Microsoft Kinect comes with motion sensor, skeletal-tracking, voice recognition and facial-recognition capabilities. It sounds fascinating, when you hear that your body movements can be captured as it is in the digital world. Microsoft Kinect Camera originally released in November 2010 as a new addition to Microsoft’s Xbox 360 product line, is slowly finding its use in the healthcare world.

Siemens recently launched a concept product for hands-free navigation through CT/MRI/Ultrasound images utilizing Microsoft’s Kinect for detection of hand gestures which is potentially useful in operating rooms. Two computer science students from the University of Pennsylvania, Eric Berdinis and Jeff Kiske, came up with a tactile feedback system for the visually impaired using Microsoft Kinect.

Another system being developed by a team of researchers from the University of Missouri to detect and prevent elderly falls uses security system motion sensors and the Kinect to produce 3D silhouettes of residents, which can then be monitored for falls.
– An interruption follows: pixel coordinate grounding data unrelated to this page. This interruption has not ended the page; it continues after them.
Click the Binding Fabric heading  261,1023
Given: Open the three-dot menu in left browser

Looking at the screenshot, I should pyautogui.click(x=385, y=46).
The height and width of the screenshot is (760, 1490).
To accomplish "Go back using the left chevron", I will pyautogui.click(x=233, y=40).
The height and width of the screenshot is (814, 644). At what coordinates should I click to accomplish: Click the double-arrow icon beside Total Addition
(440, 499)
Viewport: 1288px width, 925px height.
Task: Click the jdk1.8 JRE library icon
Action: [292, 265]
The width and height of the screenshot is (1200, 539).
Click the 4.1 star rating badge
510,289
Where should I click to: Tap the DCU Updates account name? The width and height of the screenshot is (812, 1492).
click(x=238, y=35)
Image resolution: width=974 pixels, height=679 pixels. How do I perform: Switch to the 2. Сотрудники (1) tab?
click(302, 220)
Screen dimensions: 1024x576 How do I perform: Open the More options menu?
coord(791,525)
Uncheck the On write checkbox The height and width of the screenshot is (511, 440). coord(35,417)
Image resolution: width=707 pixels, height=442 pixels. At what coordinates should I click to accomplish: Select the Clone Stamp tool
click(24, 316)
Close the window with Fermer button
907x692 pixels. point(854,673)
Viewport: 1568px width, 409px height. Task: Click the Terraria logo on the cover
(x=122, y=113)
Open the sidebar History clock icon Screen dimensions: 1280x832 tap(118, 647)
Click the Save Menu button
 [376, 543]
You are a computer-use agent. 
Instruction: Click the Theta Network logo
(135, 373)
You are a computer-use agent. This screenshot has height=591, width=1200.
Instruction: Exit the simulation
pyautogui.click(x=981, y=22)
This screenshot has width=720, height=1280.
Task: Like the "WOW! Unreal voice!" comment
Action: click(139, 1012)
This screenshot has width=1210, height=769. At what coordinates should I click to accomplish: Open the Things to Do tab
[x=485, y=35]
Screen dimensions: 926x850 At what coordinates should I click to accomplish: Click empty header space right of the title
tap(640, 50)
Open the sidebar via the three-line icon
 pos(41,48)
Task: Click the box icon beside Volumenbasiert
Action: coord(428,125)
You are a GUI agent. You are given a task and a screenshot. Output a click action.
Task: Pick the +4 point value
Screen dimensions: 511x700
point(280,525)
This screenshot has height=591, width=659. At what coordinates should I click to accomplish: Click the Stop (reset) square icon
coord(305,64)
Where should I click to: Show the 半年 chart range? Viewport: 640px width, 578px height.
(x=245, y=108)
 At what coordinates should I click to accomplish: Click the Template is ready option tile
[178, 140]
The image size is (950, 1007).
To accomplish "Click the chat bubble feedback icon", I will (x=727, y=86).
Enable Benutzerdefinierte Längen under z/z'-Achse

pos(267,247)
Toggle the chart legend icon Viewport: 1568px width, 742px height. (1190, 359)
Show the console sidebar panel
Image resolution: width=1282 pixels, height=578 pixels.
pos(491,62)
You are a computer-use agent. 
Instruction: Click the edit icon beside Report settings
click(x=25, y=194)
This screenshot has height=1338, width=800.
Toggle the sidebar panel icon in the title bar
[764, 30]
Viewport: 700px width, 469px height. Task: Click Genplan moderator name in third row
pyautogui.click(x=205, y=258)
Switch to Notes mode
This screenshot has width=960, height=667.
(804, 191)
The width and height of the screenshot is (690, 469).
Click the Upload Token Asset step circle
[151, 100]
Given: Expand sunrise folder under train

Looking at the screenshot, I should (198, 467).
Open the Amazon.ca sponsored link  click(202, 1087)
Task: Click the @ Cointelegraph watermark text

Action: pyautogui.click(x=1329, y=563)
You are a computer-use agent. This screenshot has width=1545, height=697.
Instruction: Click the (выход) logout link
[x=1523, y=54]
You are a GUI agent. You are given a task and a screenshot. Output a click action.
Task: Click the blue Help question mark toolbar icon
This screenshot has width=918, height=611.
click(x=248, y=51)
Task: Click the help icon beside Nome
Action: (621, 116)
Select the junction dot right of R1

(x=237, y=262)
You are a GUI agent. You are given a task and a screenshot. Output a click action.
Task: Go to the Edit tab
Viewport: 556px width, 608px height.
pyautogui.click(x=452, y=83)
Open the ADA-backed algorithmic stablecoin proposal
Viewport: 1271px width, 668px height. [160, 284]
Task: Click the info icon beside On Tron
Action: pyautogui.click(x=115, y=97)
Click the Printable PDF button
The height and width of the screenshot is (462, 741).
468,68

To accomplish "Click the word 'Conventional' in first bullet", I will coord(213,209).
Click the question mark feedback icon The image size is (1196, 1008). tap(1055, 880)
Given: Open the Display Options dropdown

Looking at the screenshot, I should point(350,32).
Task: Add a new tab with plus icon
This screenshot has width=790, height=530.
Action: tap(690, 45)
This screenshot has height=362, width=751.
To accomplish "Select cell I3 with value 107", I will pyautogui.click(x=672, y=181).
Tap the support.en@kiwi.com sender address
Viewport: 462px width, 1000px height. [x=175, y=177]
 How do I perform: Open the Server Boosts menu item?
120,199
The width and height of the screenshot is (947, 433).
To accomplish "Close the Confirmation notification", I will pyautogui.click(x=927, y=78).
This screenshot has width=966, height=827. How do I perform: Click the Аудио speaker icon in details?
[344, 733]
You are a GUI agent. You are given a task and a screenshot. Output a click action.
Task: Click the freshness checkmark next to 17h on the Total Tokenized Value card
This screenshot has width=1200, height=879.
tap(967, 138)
In addition to detecting falls, the system can also help prevent falls altogether by picking up on changes in a resident’s gait which might suggest an elevated risk of falling, and automatically alerts nurses when intervention is required.

What can be other potential uses of this technology, time will tell us. But for now, Microsoft has started Kinect Accelerator incubation program to give a boost to the use of this technology in allied fields other than gaming.